[start of SUPPLIED ENTRIES]

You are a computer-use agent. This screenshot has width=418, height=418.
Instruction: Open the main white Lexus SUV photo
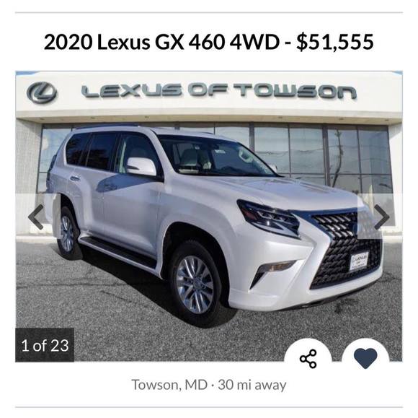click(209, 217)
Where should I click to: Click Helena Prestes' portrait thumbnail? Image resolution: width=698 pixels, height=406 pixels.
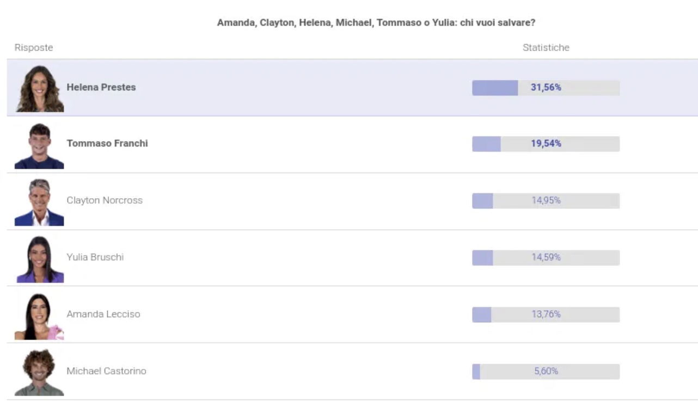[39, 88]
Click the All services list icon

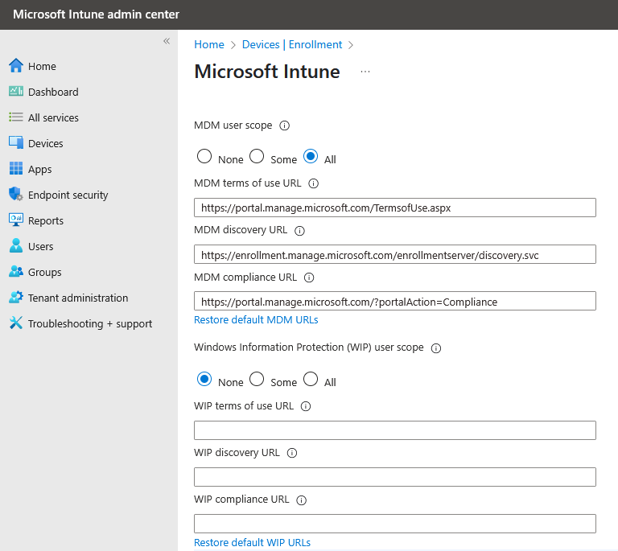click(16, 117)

[end of SUPPLIED ENTRIES]

DIRECTIONS:
Recast every line of the records above as a numbered list, omitting any blank lines. Leave the pictures out of the answer.

WRITTEN RESPONSE:
1. You are a computer-use agent. This screenshot has width=418, height=418.
2. Instruction: Open the main white Lexus SUV photo
3. click(209, 217)
4. Where should I click to: Click Helena Prestes' portrait thumbnail? Image resolution: width=698 pixels, height=406 pixels.
5. [39, 88]
6. Click the All services list icon
7. click(16, 117)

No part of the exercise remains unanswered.